* TO DO:
Write out each of the rows below verbatim, reproducing every line without alteration.
═══
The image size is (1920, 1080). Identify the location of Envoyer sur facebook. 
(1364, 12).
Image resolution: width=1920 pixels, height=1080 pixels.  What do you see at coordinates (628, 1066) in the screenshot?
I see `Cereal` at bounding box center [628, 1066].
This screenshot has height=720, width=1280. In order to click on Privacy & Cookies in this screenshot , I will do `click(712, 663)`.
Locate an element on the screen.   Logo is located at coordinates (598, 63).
═══
* TASK ANSWER:
The image size is (1920, 1080). Identify the location of Envoyer sur facebook. 
(1364, 12).
Image resolution: width=1920 pixels, height=1080 pixels.  What do you see at coordinates (628, 1066) in the screenshot?
I see `Cereal` at bounding box center [628, 1066].
This screenshot has height=720, width=1280. In order to click on Privacy & Cookies in this screenshot , I will do `click(712, 663)`.
Locate an element on the screen.   Logo is located at coordinates (598, 63).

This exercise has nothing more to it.